The windy storm pelting the Jersey Shore right now poses more of a flood threat than it normally might.  Why? Hurricane Sandy weakened the defenses of coast and bay areas.

Jon Miller, a professor of coastal engineering at Stevens Institute of Technology, explains that the hurricane removed a lot of sand from the beaches,  and communities have been hard-pressed to replace all of it.

That leaves the oceanfront more vulnerable during the winter storm season.

“Communities are doing their best to get the sand back onto the beaches, and they’re screening it and typically piling it up into large piles where the sand dunes used to be," Miller said. "hat sand is kind of the last line of defense and is more vulnerable than a natural dune would be.
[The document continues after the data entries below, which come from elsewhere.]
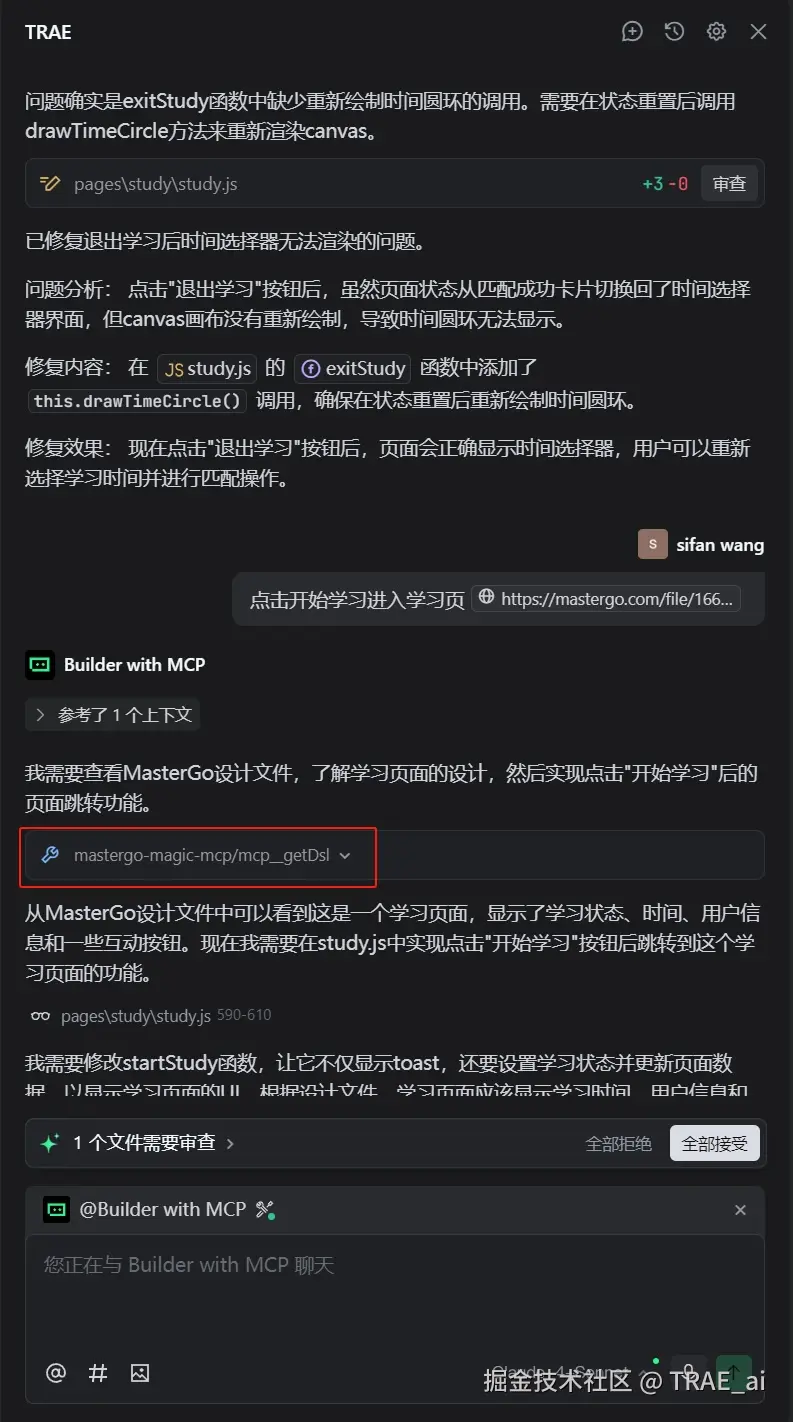Image resolution: width=793 pixels, height=1422 pixels.
Task: Open the mastergo.com link in the user message
Action: coord(606,599)
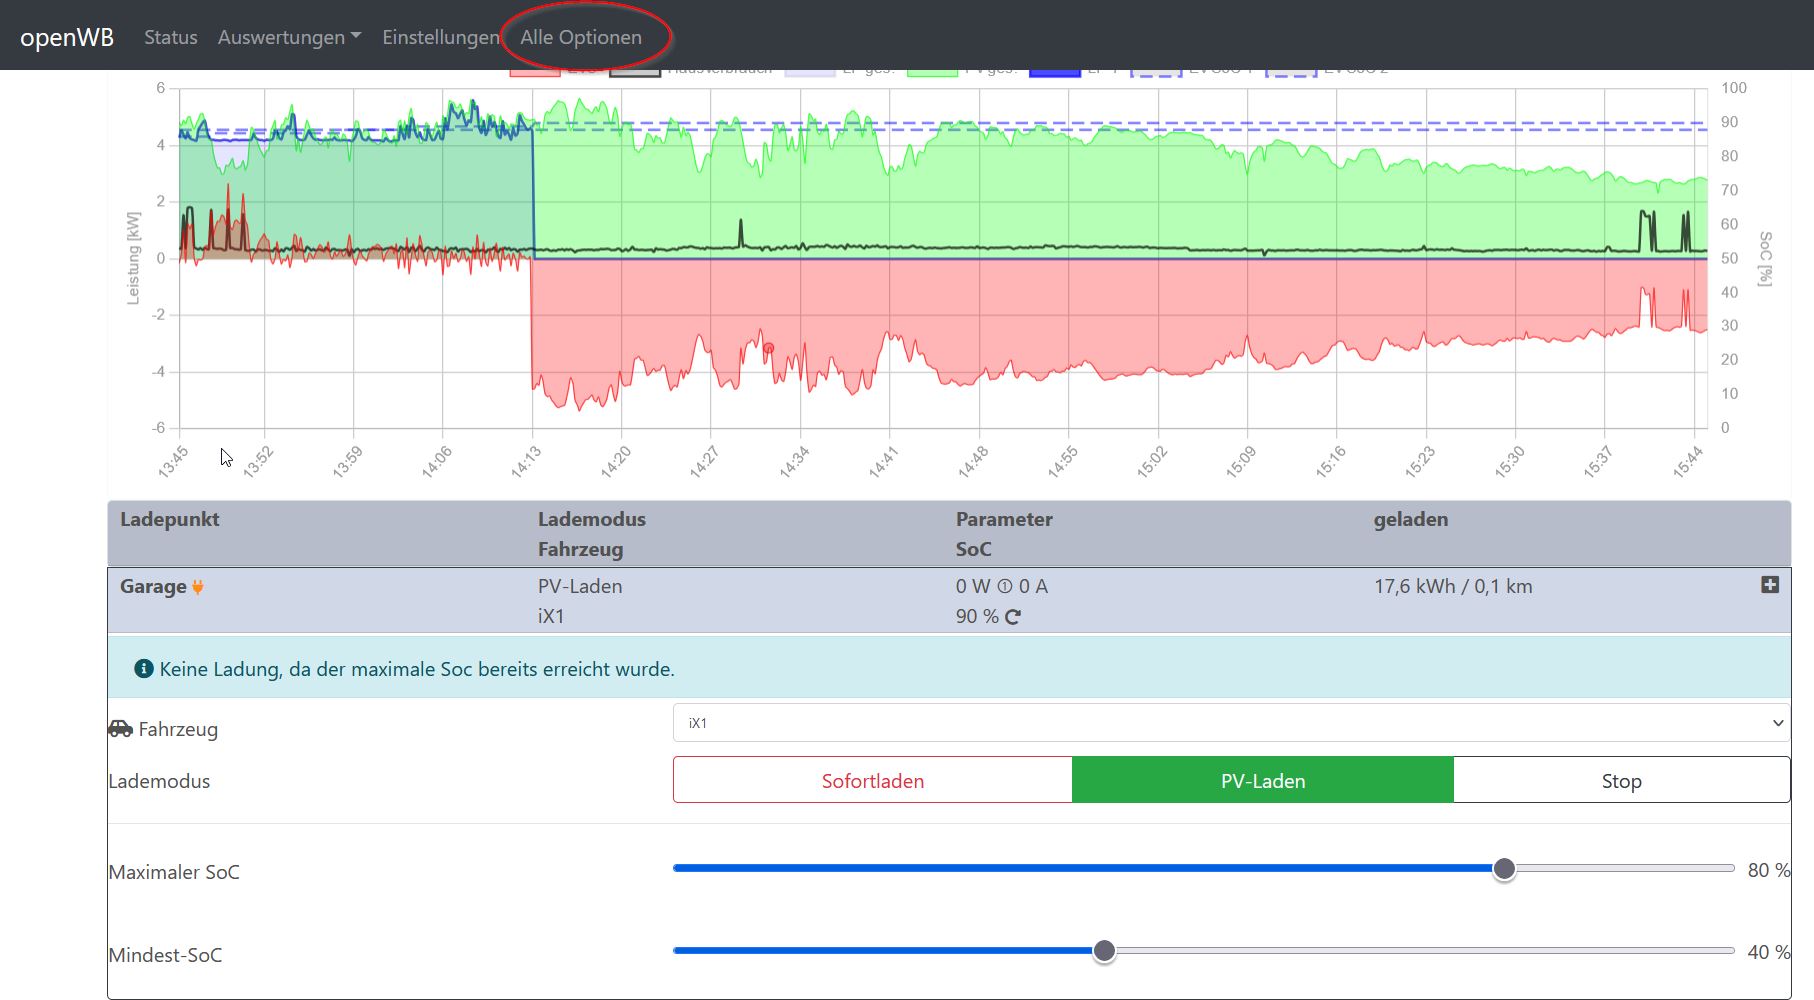The height and width of the screenshot is (1000, 1814).
Task: Open the Einstellungen link
Action: pyautogui.click(x=440, y=37)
The real concern is whether that gets eroded or not in the nor’easters."

Stewart Farrell is director of the Coastal Research Center at Richard Stockton College.  He says those big ridges of sand might not hold up in a really intense winter storm.

“That type of storm will probably cut through in a number of places," Farrell said. "These ridges are discontinuous. Some of them are higher than others, and they are built with what was available not to any particular design that was uniform. They’re smaller. They’re lower. The sand is just a loose pile of material.”

Miller says the flooding situation at the Shore is just far more unpredictable post-Sandy.

“The water is just not going to move around the same way that it used to," he said. "So there’s going to be perhaps more areas that used to be sheltered that are going to be more open and more subjected to some wave activity, and there will be other areas that are going to be more protected. It’s really going to depend on how the sand has moved and which specific areas it has moved into.”

Miller cites another concern:  All the sand that the storm surge from Sandy deposited into back bays will also make some bayside areas more prone to flooding.

Wednesday night's storm is expected to dump up to an inch of precipitation on Shore communities, along with 30 m.p.h. winds.